Move away from technology-specific
Last week, Southern California Edison (SCE) revealed the winners of a massive 250-megawatt energy storage procurement round, one that could set new standards for incorporating distributed and customer-owned energy assets into grid operations. The procurement represents a potential turning point for utilities.
GTM Research analyst Cory Honeyman commented, "Winning bids from the solicitation include a diverse array of grid-scale storage, behind-the-meter storage, distributed generation PV, thermal storage, demand response, energy efficiency, and natural gas peaker plants.

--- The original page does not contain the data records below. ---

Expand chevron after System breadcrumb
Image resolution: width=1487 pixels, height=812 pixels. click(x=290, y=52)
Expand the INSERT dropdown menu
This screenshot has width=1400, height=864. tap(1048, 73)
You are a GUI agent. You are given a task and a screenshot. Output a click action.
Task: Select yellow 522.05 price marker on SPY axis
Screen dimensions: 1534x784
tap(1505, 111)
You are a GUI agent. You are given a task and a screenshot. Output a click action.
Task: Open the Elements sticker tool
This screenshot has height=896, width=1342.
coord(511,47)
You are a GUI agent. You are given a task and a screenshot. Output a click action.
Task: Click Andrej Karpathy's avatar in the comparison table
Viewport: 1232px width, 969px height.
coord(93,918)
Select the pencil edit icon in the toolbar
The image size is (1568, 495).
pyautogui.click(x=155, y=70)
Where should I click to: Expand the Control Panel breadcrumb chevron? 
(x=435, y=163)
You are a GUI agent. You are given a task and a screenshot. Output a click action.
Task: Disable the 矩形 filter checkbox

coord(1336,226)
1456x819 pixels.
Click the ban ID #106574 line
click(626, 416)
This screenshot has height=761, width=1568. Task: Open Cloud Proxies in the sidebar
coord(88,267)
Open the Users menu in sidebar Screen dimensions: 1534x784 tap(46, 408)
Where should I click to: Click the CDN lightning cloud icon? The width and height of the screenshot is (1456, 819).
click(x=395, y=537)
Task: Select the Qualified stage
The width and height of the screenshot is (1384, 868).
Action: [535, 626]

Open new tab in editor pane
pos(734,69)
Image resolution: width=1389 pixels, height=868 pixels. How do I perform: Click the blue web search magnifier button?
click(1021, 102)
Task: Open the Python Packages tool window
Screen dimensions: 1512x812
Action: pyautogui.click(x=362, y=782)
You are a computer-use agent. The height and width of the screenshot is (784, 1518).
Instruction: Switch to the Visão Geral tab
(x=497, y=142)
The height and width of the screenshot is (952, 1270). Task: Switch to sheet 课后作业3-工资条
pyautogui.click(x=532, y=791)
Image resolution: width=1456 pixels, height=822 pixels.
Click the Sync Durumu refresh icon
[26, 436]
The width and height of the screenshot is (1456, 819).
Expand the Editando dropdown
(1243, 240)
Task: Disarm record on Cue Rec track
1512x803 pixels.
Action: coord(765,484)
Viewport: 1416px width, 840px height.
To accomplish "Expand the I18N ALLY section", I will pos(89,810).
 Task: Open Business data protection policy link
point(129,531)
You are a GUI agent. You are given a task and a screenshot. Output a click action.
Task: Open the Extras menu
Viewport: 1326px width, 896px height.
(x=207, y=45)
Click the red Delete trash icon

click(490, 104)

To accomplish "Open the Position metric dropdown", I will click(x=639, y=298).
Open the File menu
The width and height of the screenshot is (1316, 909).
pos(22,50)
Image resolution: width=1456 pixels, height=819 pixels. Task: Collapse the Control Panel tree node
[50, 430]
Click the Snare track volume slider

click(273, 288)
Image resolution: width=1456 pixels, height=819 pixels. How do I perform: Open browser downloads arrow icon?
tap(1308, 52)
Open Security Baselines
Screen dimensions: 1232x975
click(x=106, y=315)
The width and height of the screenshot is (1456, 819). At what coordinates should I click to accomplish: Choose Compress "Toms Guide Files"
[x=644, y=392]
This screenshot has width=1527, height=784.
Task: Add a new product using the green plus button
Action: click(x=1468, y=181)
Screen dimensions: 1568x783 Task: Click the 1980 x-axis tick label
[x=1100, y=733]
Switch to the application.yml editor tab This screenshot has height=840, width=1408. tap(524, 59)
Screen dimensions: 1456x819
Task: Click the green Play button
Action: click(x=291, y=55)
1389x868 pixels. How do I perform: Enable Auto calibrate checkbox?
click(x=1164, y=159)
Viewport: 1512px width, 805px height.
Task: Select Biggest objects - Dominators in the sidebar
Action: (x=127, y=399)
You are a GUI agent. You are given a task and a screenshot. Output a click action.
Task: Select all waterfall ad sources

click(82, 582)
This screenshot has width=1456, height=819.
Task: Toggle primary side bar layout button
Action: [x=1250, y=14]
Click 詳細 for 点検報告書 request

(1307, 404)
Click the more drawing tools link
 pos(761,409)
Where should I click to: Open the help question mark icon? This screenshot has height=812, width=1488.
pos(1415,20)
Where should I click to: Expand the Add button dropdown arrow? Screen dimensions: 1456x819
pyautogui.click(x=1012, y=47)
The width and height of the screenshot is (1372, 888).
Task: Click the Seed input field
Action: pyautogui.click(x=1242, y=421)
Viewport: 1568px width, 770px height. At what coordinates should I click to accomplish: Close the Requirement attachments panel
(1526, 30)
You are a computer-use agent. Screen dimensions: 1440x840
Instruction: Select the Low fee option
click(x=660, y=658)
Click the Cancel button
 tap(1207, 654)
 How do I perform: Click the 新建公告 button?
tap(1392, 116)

While there have been broad procurement plans in the past, never before has a utility procured such a diverse cross-section of behind-the-meter and grid-scale solutions in one solicitation." Honeyman suggests, "This type of solicitation marks an emerging trend in utility procurement, where utilities move away from technology-specific and RPS-led procurement to a more unified approach in which solar PV, demand response, energy efficiency, and natural gas peakers compete in blended solicitations that are part of long-term procurement plans or integrated resource plans."
Overshadowed perhaps by an epochal change in the way utilities choose and deploy assets, however, was the news that Southern California Edison is procuring what might be the world's largest electrochemical battery (when it is deployed in a few years).
AES Energy Storage was selected to build a 100-megawatt “in-front-of-meter” battery system in SCE’s West Los Angeles Basin region, cementing its lead as the nation’s biggest grid-scale energy storage provider.